QUESTION:
We know bedbugs are dificult to treat. We are currently treating a residential single family home where bed bugs were found in 2 rooms and inspected for in every room. We use Temprid at the labeled rates, but after the initial spraying and repeated follow ups every 10 days we are still seeing adult, nymph and egg stages of these critters. The main culprit is a child’s wooden bed frame and headboard. Many cracks and crevices are present and breaking down of the bed is not an option. This doesn’t concern me as much as the fact that I fan spray the head board, out in the open, on a decorative groove that every 10 days still has live adult bugs collecting there and living in the area where the residual should be. How can they still be there time after time (6 total treatments, full inspection and treatment each time)? What can we do to make the treatment more effective? Could it be resistance? I hear nothing but good results from Temprid by others and chemical reps.
ANSWER:
I will approach this from several angles, and the first will be the wisdom of constantly applying a toxic material to the headboard of a child’s bed. Now, let me qualify that a bit. Temprid is an excellent insecticide composed of 2 active ingredients – the pyrethroid cyfluthrin and the non-pyrethroid imidacloprid. There is nothing wrong with either of these materials, and I suspect that bed bugs confined to a surface in contact with these active ingredients for a long enough period of time is going to die. Yes, The Common Bed Bug demonstrates a VERY high degree of ability to become resistant to most active ingredients, but it is not yet completely immune to them. But, because of this high level of resistance our industry experts still tell us that total reliance on insecticides is probably not the solution to bed bug eradication. And, as you state, 100% eradication must be the goal or the problem will continue.
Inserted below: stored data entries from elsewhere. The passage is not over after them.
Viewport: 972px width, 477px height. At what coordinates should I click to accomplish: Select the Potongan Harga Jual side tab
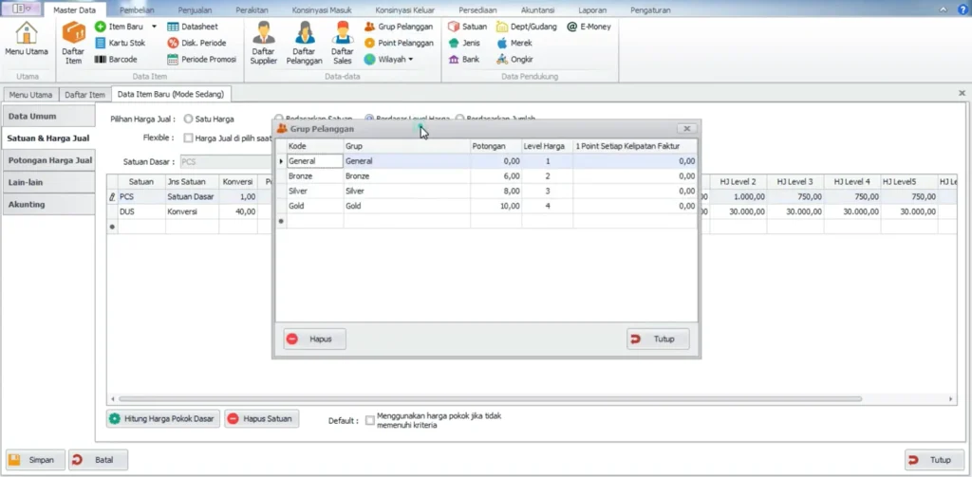[49, 160]
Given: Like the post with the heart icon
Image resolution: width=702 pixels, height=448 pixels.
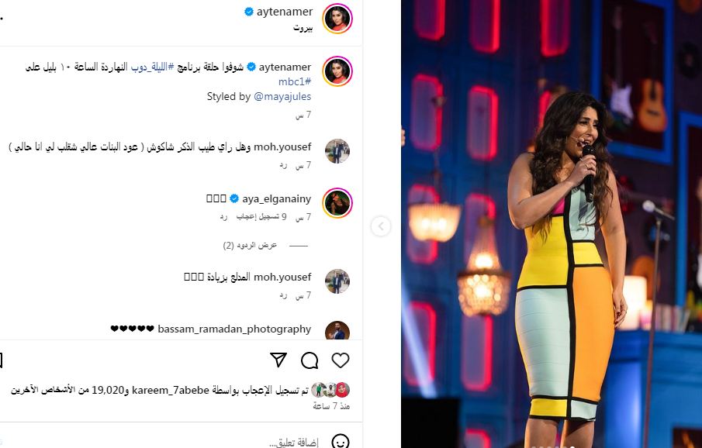Looking at the screenshot, I should (341, 360).
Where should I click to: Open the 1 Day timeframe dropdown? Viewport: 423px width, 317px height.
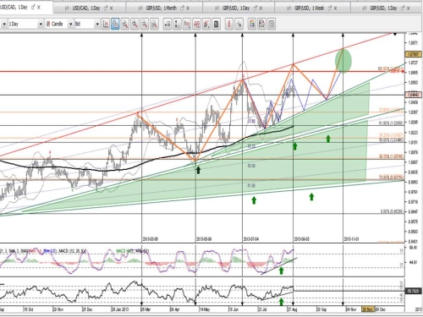tap(25, 25)
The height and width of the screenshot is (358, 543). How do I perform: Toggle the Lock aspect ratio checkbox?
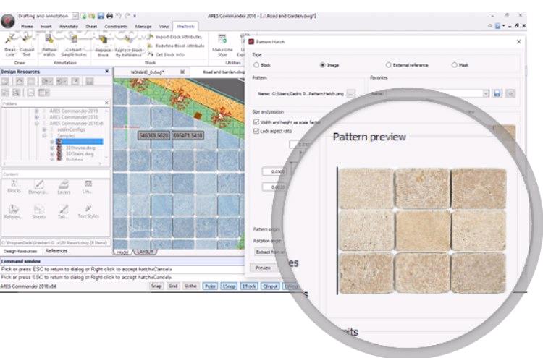click(x=256, y=131)
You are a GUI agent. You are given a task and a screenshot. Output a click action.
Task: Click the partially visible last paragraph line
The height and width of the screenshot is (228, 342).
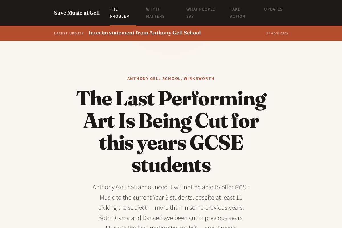(171, 227)
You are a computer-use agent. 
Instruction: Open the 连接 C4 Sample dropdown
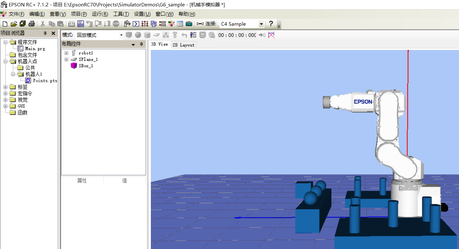tap(261, 24)
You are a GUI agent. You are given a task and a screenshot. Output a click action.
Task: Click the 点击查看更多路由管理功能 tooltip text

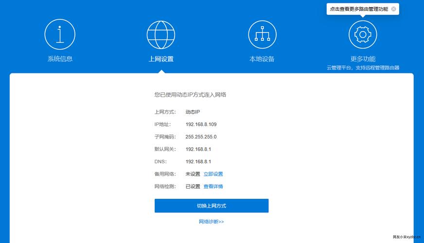[x=359, y=9]
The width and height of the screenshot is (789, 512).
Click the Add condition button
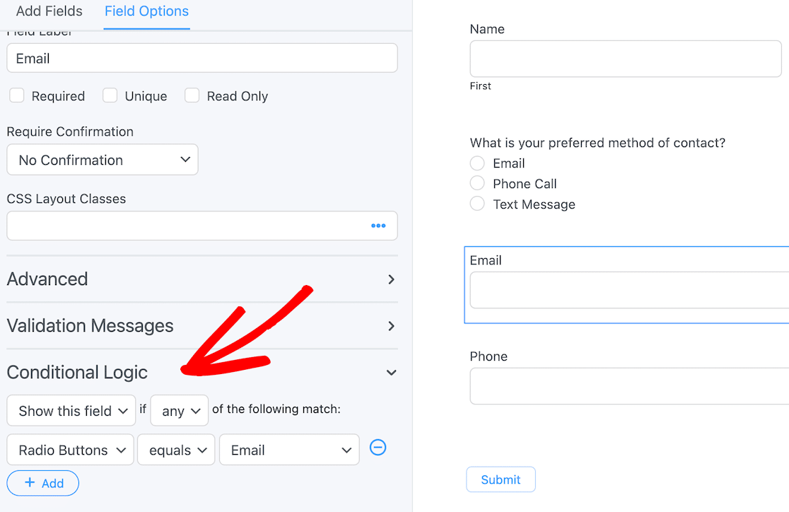[x=43, y=483]
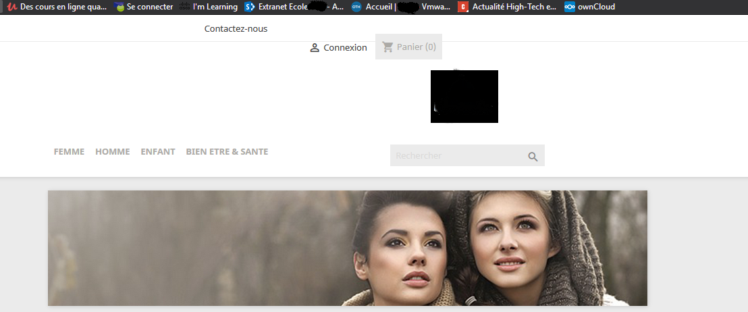Screen dimensions: 748x312
Task: Open the HOMME category menu
Action: point(113,152)
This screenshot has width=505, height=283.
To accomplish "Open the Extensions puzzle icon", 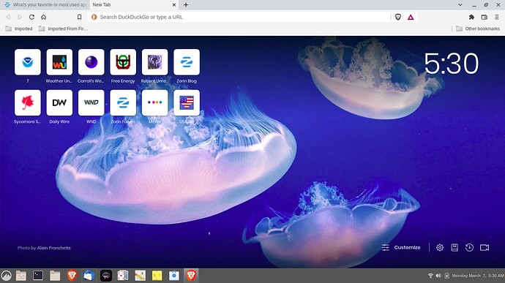I will click(471, 17).
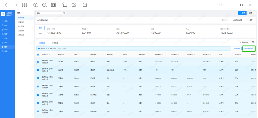Click the blue 账单 add button
The height and width of the screenshot is (118, 258).
(x=242, y=13)
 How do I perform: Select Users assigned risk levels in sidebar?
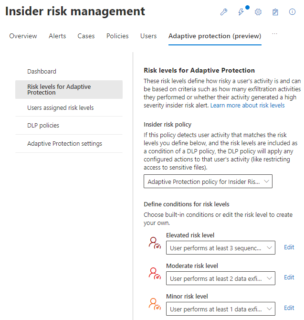61,108
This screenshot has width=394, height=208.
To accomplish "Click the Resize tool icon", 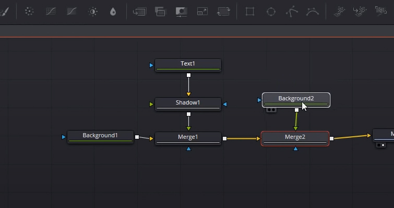I will coord(202,11).
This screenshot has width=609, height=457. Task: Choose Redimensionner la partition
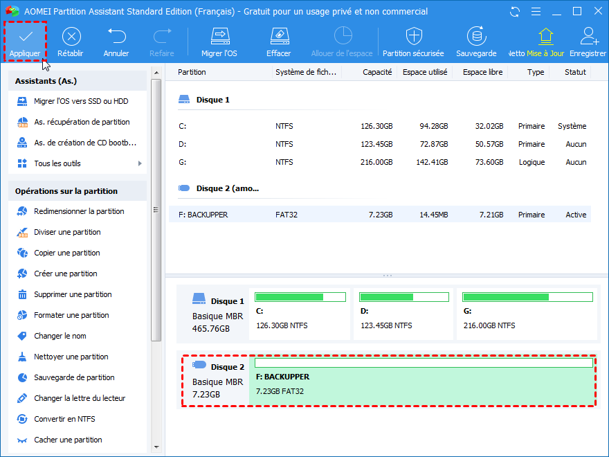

We also know that around 70% of the bed bugs in an infested room are going to be found in the immediate vicinity of the sleeping person – the mattress, box spring, and bed framing. The next largest percentage will be nearby in night stands, dressers, etc., and the rest of the bugs could be along edges of carpets, behind items on the walls, in adjacent rooms, and in anything else in the infested room. Perhaps what you are experiencing is a movement of bugs from these outlying locations to the locations where they are now closer to the food source. It may be a factor of available harborage that causes many of the bugs to hide further away, and when the numbers immediately near the person are reduced it opens up some places for the distant ones to move closer. Just my thought, but a possibility.
These active ingredients definitely should still be present at a reasonable level after 10 days, but the question is “contact time”. Some of the studies done on resistance show that for certain active ingredients it may take 24 hours or longer for the bed bug to die from its exposure to a pyrethroid, and perhaps other actives as well. For this reason it is less efficient to treat open surfaces than it is to treat directly into holes, crevices, and voids that the bugs, theoretically, hide in for most of that 24 hours each day. Treating an exposed surface may achieve only minutes of contact with the traveling bug, as opposed to the bug resting directly on the active ingredient for 23 hours or longer. This may be what you are doing with this framing and headboard – treating crack & crevice – in which case my sermon is unnecessary. However, you do indicate you are fan spraying the decorative grooves in the headboard, which leads me to perceive it as treating open surfaces.
You say that breaking down the bed frame and headboard are not options, and this should not be necessary if you can access all the hiding places and treat them. Obviously a major need at this time is to eliminate the bugs from that bed so that child can sleep without being fed upon. Can this entire frame somehow be heat treated so that you know all bugs and their eggs are now killed? If so, then perhaps the bed can be isolated by placing the feet of the framing within traps, and ensuring that no blankets touch the floor. This may not stop bugs from falling onto the bed from the ceiling, but it should greatly reduce the problem on that bed from bugs walking over to it.
Do you have the mattress and boxspring of this bed inside quality encasements? This at least reduces the harborage opportunities for the bugs. Could the headboard itself be enclosed within some plastic material to remove it as a harborage opportunity? Is this customer cooperating fully be passing all bed coverings through a cycle in the hot dryer? In short, do you feel that these bugs you continue to see must be hiding in and on the bed and framing themselves, or are they moving into this location from other places in the room? Have you treated EVERYthing within this room, including all electronic equipment? With Nuvan Prostrips available now with good labeling we have the opportunity to isolate difficult items within plastic bags and to fumigate them with the dichlorvos in the strips, killing bugs and eggs that otherwise were impossible to treat.
Are you treating along all edges of carpets, either with a steamer, with a residual spray, or with a dust such as Tempo or Drione dust. Are you treating within wall voids in this room using a dust product? I really doubt that you have stumbled upon some population of bugs that are dramatically different than those found everywhere else, but somehow these bugs continue to hide where they are not being exposed to treatment methods. Again, why they would seem to be surviving right there in plain sight on surfaces you have previously treated would seem to be a result of insufficient contact time with the active ingredient. But, hopefully you can take some other steps that will allow you to stop the constant application of the insecticides on this sensitive location so close to the child.